In all TP53-positive families, in addition to the main LFS tumour types the RRs for colon, pancreatic and liver cancer were significantly increased. This means that TP53 mutation carriers might exhibit higher risks for these tumour types (table 4a). Pancreatic cancer as an LFS component tumour has been mentioned before,15 but is not part of either the Chompret or Dutch recommendations for TP53 mutation testing. Liver cancer occurred twice in our study sample—one was confirmed by pathology report, the other might very well have been a metastatic disease.
Focusing on the TP53-positive LFL families only (n=10, table 4b), in addition to the classical LFS tumour types, the RRs for colon, liver and kidney cancer were significantly increased. In the TP53-negative LFL families (n=26, table 4c) the RRs for melanoma and lung and colon cancer were significantly increased. So the occurrence of melanoma and lung cancer in LFL families might not be a very good predictor at present for finding a TP53 germline mutation.

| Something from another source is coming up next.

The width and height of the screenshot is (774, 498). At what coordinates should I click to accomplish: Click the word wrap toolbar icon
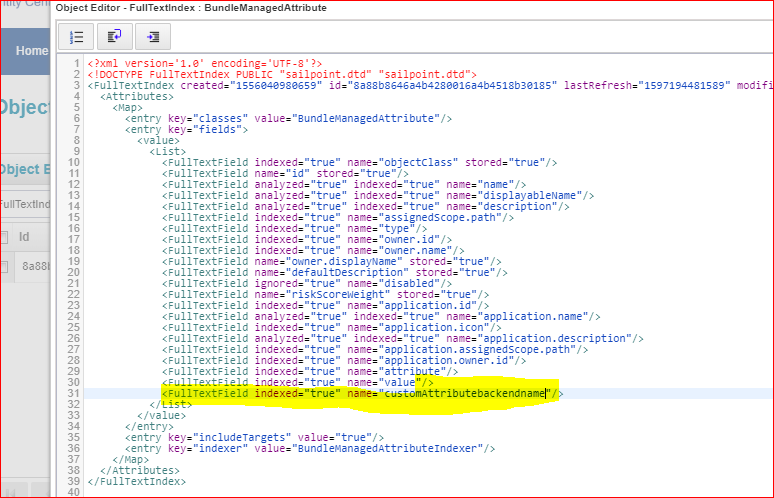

In conclusion, we recommend TP53 germline DNA analysis for all families that fulfil the revised Chompret criteria because it has the highest sensitivity for finding a TP53 germline mutation and a mutation detection rate above 20%. In addition, TP53 germline DNA analysis could be considered in childhood sarcomata and breast cancer before the age of 30 years (without detectable BRCA1 or BRCA2 mutation). Pancreatic and colon cancer might be LFS component tumours because of their increased RRs in TP53 mutation carriers.
Competing interests None.
Patient consent Obtained.
Provenance and peer review Not commissioned; externally peer reviewed.